* About this exercise
Begin with the line where "Instruction: Log out via the Logout link" appears. Set down that line and the rest of the records below it exactly as given.

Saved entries

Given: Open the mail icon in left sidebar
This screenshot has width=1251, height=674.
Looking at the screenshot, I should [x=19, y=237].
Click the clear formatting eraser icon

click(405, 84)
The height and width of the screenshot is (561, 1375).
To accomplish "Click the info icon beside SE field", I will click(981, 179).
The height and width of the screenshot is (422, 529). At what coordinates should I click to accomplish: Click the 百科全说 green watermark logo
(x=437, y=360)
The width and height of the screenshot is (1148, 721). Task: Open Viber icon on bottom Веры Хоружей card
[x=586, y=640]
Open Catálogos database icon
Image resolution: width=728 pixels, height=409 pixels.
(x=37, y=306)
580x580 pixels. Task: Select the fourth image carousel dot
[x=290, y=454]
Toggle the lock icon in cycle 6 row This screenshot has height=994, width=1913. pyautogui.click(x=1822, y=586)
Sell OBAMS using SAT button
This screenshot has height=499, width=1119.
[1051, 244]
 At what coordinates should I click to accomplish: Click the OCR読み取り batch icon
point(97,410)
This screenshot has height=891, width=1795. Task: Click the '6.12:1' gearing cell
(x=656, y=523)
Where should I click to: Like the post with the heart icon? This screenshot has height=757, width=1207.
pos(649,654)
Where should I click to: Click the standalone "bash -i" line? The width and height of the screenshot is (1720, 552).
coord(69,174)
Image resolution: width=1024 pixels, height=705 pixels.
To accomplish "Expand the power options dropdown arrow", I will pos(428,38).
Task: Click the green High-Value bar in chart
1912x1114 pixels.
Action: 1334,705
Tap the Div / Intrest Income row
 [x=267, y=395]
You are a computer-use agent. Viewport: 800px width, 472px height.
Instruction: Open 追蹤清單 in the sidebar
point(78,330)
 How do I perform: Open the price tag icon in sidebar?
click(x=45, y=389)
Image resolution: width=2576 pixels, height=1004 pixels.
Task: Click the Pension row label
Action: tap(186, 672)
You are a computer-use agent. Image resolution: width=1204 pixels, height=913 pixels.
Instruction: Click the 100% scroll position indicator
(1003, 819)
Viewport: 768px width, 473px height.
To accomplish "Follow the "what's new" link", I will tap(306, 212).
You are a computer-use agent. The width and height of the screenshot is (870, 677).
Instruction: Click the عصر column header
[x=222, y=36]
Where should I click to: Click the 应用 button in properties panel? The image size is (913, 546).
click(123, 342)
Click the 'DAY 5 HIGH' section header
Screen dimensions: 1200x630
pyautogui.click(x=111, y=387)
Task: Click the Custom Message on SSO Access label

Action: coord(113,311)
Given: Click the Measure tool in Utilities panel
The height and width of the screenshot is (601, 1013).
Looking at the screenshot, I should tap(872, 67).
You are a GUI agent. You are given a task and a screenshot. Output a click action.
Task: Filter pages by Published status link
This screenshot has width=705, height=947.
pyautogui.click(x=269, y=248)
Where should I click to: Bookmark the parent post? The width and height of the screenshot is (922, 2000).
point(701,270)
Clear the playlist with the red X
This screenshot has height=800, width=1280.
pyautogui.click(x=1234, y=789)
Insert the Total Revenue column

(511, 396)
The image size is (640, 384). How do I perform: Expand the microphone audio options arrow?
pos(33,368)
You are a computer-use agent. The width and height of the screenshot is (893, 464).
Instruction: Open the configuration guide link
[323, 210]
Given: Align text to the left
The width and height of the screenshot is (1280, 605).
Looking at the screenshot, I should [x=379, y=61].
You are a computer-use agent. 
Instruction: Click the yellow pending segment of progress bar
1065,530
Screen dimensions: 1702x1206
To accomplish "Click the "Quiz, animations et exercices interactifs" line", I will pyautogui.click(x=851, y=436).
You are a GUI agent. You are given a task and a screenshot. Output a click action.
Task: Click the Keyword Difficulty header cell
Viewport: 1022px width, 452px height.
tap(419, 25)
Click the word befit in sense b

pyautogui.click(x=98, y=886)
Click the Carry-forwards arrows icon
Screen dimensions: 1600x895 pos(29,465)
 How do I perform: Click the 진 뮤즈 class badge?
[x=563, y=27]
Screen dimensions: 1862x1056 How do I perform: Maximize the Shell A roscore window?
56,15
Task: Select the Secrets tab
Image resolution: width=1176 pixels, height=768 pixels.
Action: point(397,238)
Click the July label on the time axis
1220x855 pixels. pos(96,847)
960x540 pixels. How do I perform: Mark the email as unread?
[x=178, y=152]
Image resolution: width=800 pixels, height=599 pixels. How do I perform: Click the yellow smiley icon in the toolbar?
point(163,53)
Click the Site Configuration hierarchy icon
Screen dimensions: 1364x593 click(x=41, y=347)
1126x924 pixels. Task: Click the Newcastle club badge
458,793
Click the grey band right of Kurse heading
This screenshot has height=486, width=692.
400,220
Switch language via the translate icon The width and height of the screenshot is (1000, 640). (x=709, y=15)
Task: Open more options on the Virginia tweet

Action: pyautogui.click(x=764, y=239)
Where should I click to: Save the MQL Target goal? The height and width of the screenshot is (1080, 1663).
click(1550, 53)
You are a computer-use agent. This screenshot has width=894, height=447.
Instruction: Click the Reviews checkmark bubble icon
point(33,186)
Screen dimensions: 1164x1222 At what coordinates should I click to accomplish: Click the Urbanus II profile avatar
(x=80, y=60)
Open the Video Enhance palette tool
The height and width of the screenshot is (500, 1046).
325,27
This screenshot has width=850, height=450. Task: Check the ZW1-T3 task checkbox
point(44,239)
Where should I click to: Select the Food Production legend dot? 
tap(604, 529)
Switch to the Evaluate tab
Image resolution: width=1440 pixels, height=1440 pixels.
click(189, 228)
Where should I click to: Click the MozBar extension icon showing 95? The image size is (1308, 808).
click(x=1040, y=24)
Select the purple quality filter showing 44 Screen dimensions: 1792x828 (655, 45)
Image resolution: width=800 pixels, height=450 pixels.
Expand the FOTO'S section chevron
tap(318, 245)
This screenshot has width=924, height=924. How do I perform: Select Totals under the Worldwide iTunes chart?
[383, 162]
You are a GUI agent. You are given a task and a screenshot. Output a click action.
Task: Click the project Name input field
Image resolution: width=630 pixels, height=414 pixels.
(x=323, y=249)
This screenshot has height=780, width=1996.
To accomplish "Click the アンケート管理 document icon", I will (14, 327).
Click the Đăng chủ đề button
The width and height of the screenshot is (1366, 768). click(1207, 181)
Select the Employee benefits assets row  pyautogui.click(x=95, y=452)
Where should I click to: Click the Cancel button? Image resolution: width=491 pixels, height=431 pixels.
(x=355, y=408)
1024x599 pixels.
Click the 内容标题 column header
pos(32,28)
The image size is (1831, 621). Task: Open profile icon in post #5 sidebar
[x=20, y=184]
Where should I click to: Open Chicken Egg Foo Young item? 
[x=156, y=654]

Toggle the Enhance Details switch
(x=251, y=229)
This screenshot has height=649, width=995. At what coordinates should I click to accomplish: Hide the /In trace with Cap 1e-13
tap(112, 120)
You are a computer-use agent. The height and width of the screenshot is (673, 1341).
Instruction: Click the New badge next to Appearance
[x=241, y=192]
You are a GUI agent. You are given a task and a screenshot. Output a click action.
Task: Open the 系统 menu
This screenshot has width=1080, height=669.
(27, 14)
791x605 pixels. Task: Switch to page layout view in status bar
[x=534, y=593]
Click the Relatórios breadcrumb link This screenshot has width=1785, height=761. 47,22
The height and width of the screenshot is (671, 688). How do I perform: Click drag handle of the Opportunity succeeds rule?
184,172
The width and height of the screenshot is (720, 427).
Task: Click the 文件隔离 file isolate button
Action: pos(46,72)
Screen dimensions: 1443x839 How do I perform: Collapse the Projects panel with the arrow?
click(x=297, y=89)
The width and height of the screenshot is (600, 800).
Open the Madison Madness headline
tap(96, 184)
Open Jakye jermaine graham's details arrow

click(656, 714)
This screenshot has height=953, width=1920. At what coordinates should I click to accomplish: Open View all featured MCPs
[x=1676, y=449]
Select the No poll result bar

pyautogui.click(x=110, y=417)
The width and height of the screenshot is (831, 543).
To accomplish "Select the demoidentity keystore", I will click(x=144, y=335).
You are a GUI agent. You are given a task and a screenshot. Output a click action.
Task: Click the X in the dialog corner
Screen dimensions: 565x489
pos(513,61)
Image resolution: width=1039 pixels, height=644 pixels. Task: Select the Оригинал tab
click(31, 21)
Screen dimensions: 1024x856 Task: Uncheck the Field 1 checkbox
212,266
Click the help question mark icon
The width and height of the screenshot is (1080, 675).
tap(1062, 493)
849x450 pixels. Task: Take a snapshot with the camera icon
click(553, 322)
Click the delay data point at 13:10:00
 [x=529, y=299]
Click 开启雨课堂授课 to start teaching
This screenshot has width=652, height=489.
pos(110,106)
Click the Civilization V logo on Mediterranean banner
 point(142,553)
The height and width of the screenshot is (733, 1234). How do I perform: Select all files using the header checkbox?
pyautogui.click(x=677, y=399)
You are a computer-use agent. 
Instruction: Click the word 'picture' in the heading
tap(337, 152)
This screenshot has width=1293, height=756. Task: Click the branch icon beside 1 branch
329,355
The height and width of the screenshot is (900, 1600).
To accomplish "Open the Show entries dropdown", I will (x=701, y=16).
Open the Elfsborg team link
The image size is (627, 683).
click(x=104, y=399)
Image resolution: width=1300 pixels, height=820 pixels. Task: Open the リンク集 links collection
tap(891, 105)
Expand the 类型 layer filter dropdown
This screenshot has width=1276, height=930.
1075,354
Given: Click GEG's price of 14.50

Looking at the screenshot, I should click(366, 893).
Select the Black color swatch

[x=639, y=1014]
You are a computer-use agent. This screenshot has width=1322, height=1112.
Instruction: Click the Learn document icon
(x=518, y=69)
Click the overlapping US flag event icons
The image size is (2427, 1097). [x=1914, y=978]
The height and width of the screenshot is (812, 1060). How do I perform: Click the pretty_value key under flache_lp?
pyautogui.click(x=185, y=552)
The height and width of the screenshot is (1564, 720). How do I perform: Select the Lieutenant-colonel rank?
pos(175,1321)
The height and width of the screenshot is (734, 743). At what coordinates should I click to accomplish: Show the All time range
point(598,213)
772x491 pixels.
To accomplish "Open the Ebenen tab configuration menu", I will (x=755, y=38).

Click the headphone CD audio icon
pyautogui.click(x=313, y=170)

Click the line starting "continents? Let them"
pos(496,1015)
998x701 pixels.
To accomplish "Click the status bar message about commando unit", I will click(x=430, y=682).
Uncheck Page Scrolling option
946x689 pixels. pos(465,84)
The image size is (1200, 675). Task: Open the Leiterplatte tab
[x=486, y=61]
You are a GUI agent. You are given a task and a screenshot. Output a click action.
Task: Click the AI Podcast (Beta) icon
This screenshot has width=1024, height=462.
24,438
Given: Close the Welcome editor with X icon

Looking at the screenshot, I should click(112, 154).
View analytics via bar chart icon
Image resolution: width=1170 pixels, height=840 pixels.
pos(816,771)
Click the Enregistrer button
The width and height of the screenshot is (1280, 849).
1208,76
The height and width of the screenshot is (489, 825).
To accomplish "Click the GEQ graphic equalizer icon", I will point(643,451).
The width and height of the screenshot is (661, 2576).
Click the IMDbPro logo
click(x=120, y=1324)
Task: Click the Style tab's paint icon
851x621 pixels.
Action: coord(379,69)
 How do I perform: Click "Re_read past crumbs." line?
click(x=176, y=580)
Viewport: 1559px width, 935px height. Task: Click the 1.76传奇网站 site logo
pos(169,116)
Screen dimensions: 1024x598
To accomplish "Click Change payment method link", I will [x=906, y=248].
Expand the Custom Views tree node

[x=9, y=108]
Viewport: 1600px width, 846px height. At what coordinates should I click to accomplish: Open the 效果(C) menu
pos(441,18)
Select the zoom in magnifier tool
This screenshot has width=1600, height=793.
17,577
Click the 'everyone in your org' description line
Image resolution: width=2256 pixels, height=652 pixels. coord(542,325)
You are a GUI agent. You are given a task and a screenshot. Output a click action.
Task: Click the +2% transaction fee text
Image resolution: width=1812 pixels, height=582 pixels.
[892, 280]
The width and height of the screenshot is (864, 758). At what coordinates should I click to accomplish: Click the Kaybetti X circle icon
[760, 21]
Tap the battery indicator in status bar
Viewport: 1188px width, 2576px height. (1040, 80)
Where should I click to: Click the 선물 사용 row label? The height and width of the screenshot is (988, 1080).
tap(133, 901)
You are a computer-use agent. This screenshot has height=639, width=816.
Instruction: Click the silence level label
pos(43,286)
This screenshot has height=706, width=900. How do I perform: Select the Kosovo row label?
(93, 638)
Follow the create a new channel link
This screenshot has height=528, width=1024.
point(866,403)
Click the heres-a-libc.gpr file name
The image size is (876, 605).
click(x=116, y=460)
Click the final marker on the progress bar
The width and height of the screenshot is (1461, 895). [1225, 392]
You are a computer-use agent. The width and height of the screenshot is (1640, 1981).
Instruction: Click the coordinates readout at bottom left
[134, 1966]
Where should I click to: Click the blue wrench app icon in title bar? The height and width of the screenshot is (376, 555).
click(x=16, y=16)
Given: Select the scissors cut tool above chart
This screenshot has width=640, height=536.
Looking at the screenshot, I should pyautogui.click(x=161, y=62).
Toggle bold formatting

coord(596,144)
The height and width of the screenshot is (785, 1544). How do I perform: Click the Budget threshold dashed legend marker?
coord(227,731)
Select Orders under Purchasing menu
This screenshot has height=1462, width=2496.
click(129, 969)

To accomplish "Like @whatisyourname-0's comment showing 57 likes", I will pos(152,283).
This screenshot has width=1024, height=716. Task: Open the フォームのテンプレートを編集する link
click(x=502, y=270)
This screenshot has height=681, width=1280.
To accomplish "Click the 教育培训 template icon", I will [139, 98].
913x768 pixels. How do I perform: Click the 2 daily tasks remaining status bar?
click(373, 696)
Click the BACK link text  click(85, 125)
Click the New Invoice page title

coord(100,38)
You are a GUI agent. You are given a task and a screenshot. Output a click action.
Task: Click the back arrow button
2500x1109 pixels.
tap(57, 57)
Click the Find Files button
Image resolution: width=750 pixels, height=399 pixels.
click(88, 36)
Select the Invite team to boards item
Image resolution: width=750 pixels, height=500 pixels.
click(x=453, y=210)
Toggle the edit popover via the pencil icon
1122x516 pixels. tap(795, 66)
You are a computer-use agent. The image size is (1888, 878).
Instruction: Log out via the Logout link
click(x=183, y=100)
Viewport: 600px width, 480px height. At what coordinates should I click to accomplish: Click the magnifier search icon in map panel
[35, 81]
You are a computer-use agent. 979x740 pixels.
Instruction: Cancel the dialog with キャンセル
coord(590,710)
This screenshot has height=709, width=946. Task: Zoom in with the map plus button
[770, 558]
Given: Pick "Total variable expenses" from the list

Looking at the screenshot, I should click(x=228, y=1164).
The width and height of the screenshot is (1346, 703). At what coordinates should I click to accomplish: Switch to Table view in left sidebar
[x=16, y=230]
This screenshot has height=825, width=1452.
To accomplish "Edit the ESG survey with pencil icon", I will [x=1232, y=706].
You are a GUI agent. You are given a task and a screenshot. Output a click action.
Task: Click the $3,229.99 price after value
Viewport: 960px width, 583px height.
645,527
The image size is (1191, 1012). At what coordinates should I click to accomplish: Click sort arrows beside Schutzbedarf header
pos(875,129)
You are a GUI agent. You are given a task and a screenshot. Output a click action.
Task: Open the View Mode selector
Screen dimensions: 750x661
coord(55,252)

* The completed task
Instruction: Log out via the Logout link
click(x=183, y=100)
Viewport: 600px width, 480px height. At what coordinates should I click to accomplish: Click the magnifier search icon in map panel
[35, 81]
You are a computer-use agent. 979x740 pixels.
Instruction: Cancel the dialog with キャンセル
coord(590,710)
This screenshot has height=709, width=946. Task: Zoom in with the map plus button
[770, 558]
Given: Pick "Total variable expenses" from the list

Looking at the screenshot, I should click(x=228, y=1164).
The width and height of the screenshot is (1346, 703). At what coordinates should I click to accomplish: Switch to Table view in left sidebar
[x=16, y=230]
This screenshot has height=825, width=1452.
To accomplish "Edit the ESG survey with pencil icon", I will [x=1232, y=706].
You are a GUI agent. You are given a task and a screenshot. Output a click action.
Task: Click the $3,229.99 price after value
Viewport: 960px width, 583px height.
645,527
The image size is (1191, 1012). At what coordinates should I click to accomplish: Click sort arrows beside Schutzbedarf header
pos(875,129)
You are a GUI agent. You are given a task and a screenshot. Output a click action.
Task: Open the View Mode selector
Screen dimensions: 750x661
coord(55,252)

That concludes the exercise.